YOUR INSTRUCTIONS:
You are asked to write out the full listing exactly as it stands.

*** MATERIAL FOR THIS TASK

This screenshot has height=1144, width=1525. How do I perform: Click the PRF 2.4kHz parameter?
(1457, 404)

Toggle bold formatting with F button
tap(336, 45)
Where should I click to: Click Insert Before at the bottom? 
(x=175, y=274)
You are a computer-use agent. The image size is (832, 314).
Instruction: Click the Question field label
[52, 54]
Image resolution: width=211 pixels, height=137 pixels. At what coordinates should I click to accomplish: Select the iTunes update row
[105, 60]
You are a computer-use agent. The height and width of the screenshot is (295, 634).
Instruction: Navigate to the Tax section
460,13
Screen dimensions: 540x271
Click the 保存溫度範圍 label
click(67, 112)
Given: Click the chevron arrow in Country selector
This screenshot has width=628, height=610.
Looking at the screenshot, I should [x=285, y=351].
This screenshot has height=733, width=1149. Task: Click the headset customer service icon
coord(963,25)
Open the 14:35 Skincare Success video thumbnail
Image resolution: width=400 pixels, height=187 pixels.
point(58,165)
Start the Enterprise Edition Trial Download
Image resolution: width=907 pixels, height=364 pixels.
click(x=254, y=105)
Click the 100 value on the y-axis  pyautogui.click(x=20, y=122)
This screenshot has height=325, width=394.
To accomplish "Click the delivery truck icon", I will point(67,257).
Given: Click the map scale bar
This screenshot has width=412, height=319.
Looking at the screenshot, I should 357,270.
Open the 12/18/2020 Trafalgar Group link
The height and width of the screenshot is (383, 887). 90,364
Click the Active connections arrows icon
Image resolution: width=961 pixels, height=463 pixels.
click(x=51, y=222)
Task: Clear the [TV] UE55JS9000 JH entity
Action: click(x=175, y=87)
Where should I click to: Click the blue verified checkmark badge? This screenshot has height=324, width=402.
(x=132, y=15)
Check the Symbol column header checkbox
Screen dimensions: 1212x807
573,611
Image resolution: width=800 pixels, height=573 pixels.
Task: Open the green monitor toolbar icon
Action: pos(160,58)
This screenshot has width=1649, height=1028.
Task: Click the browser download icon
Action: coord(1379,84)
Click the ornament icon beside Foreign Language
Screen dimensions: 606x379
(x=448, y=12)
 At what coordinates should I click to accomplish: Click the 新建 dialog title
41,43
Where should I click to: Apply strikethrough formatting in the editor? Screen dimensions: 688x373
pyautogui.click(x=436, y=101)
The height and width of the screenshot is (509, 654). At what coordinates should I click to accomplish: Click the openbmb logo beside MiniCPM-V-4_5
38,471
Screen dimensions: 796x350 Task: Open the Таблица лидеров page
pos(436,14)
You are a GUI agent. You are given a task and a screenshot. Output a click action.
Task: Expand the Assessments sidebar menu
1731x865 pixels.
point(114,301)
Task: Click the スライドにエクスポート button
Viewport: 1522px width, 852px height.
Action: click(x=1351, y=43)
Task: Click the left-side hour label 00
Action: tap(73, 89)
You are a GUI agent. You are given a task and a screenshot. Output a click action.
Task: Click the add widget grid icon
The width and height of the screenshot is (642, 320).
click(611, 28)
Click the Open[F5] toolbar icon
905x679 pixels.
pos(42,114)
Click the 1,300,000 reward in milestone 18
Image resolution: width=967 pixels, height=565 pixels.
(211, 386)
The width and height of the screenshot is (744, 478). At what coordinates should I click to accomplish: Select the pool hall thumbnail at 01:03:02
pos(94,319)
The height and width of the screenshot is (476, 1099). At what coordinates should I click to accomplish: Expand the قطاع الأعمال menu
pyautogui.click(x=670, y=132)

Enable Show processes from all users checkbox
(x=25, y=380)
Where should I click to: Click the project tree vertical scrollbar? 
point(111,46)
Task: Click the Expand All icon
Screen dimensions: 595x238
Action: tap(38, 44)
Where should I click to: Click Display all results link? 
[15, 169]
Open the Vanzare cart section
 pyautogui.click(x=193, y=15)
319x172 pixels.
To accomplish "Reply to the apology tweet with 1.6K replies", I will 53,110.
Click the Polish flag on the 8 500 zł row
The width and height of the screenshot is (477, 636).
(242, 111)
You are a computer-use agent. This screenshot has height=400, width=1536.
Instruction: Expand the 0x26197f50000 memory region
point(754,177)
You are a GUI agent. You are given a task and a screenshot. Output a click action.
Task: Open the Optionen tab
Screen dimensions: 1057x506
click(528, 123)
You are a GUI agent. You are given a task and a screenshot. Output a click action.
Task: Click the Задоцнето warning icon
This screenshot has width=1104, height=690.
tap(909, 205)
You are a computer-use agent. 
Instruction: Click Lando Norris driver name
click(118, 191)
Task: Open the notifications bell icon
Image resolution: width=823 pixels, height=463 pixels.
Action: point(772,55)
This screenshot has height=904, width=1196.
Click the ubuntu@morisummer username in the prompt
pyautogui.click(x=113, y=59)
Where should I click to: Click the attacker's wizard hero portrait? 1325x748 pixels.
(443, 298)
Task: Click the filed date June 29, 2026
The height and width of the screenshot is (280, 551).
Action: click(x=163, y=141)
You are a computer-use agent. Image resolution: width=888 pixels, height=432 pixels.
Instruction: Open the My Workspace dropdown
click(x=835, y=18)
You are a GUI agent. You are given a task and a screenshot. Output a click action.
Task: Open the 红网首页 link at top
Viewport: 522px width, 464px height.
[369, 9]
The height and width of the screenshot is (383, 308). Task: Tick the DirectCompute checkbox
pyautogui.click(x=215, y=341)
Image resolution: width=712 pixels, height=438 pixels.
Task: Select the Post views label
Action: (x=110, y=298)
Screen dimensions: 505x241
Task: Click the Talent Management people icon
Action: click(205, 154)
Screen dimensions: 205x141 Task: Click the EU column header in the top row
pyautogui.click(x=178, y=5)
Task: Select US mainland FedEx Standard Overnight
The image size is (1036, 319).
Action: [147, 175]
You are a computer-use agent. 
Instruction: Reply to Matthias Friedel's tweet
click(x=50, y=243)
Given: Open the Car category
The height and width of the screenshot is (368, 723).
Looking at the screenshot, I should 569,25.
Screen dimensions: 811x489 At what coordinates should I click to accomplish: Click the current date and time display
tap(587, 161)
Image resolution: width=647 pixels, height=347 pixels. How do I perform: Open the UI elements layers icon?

******

RESPONSE AREA:
This screenshot has height=1144, width=1525. How do I perform: Click the PRF 2.4kHz parameter?
(1457, 404)

Toggle bold formatting with F button
tap(336, 45)
Where should I click to: Click Insert Before at the bottom? 
(x=175, y=274)
You are a computer-use agent. The image size is (832, 314).
Instruction: Click the Question field label
[52, 54]
Image resolution: width=211 pixels, height=137 pixels. At what coordinates should I click to accomplish: Select the iTunes update row
[105, 60]
You are a computer-use agent. The height and width of the screenshot is (295, 634).
Instruction: Navigate to the Tax section
460,13
Screen dimensions: 540x271
Click the 保存溫度範圍 label
click(67, 112)
Given: Click the chevron arrow in Country selector
This screenshot has width=628, height=610.
Looking at the screenshot, I should [x=285, y=351].
This screenshot has height=733, width=1149. Task: Click the headset customer service icon
coord(963,25)
Open the 14:35 Skincare Success video thumbnail
Image resolution: width=400 pixels, height=187 pixels.
point(58,165)
Start the Enterprise Edition Trial Download
Image resolution: width=907 pixels, height=364 pixels.
click(x=254, y=105)
Click the 100 value on the y-axis  pyautogui.click(x=20, y=122)
This screenshot has height=325, width=394.
To accomplish "Click the delivery truck icon", I will point(67,257).
Given: Click the map scale bar
This screenshot has width=412, height=319.
Looking at the screenshot, I should 357,270.
Open the 12/18/2020 Trafalgar Group link
The height and width of the screenshot is (383, 887). 90,364
Click the Active connections arrows icon
Image resolution: width=961 pixels, height=463 pixels.
click(x=51, y=222)
Task: Clear the [TV] UE55JS9000 JH entity
Action: click(x=175, y=87)
Where should I click to: Click the blue verified checkmark badge? This screenshot has height=324, width=402.
(x=132, y=15)
Check the Symbol column header checkbox
Screen dimensions: 1212x807
573,611
Image resolution: width=800 pixels, height=573 pixels.
Task: Open the green monitor toolbar icon
Action: pos(160,58)
This screenshot has width=1649, height=1028.
Task: Click the browser download icon
Action: coord(1379,84)
Click the ornament icon beside Foreign Language
Screen dimensions: 606x379
(x=448, y=12)
 At what coordinates should I click to accomplish: Click the 新建 dialog title
41,43
Where should I click to: Apply strikethrough formatting in the editor? Screen dimensions: 688x373
pyautogui.click(x=436, y=101)
The height and width of the screenshot is (509, 654). At what coordinates should I click to accomplish: Click the openbmb logo beside MiniCPM-V-4_5
38,471
Screen dimensions: 796x350 Task: Open the Таблица лидеров page
pos(436,14)
You are a GUI agent. You are given a task and a screenshot. Output a click action.
Task: Expand the Assessments sidebar menu
1731x865 pixels.
point(114,301)
Task: Click the スライドにエクスポート button
Viewport: 1522px width, 852px height.
Action: click(x=1351, y=43)
Task: Click the left-side hour label 00
Action: tap(73, 89)
You are a GUI agent. You are given a task and a screenshot. Output a click action.
Task: Click the add widget grid icon
The width and height of the screenshot is (642, 320).
click(611, 28)
Click the Open[F5] toolbar icon
905x679 pixels.
pos(42,114)
Click the 1,300,000 reward in milestone 18
Image resolution: width=967 pixels, height=565 pixels.
(211, 386)
The width and height of the screenshot is (744, 478). At what coordinates should I click to accomplish: Select the pool hall thumbnail at 01:03:02
pos(94,319)
The height and width of the screenshot is (476, 1099). At what coordinates should I click to accomplish: Expand the قطاع الأعمال menu
pyautogui.click(x=670, y=132)

Enable Show processes from all users checkbox
(x=25, y=380)
Where should I click to: Click the project tree vertical scrollbar? 
point(111,46)
Task: Click the Expand All icon
Screen dimensions: 595x238
Action: tap(38, 44)
Where should I click to: Click Display all results link? 
[15, 169]
Open the Vanzare cart section
 pyautogui.click(x=193, y=15)
319x172 pixels.
To accomplish "Reply to the apology tweet with 1.6K replies", I will 53,110.
Click the Polish flag on the 8 500 zł row
The width and height of the screenshot is (477, 636).
(242, 111)
You are a computer-use agent. This screenshot has height=400, width=1536.
Instruction: Expand the 0x26197f50000 memory region
point(754,177)
You are a GUI agent. You are given a task and a screenshot. Output a click action.
Task: Open the Optionen tab
Screen dimensions: 1057x506
click(528, 123)
You are a GUI agent. You are given a task and a screenshot. Output a click action.
Task: Click the Задоцнето warning icon
This screenshot has width=1104, height=690.
tap(909, 205)
You are a computer-use agent. 
Instruction: Click Lando Norris driver name
click(118, 191)
Task: Open the notifications bell icon
Image resolution: width=823 pixels, height=463 pixels.
Action: point(772,55)
This screenshot has height=904, width=1196.
Click the ubuntu@morisummer username in the prompt
pyautogui.click(x=113, y=59)
Where should I click to: Click the attacker's wizard hero portrait? 1325x748 pixels.
(443, 298)
Task: Click the filed date June 29, 2026
The height and width of the screenshot is (280, 551).
Action: click(x=163, y=141)
You are a computer-use agent. Image resolution: width=888 pixels, height=432 pixels.
Instruction: Open the My Workspace dropdown
click(x=835, y=18)
You are a GUI agent. You are given a task and a screenshot. Output a click action.
Task: Open the 红网首页 link at top
Viewport: 522px width, 464px height.
[369, 9]
The height and width of the screenshot is (383, 308). Task: Tick the DirectCompute checkbox
pyautogui.click(x=215, y=341)
Image resolution: width=712 pixels, height=438 pixels.
Task: Select the Post views label
Action: (x=110, y=298)
Screen dimensions: 505x241
Task: Click the Talent Management people icon
Action: click(205, 154)
Screen dimensions: 205x141 Task: Click the EU column header in the top row
pyautogui.click(x=178, y=5)
Task: Select US mainland FedEx Standard Overnight
The image size is (1036, 319).
Action: [147, 175]
You are a computer-use agent. 
Instruction: Reply to Matthias Friedel's tweet
click(x=50, y=243)
Given: Open the Car category
The height and width of the screenshot is (368, 723).
Looking at the screenshot, I should 569,25.
Screen dimensions: 811x489 At what coordinates should I click to accomplish: Click the current date and time display
tap(587, 161)
Image resolution: width=647 pixels, height=347 pixels. How do I perform: Open the UI elements layers icon?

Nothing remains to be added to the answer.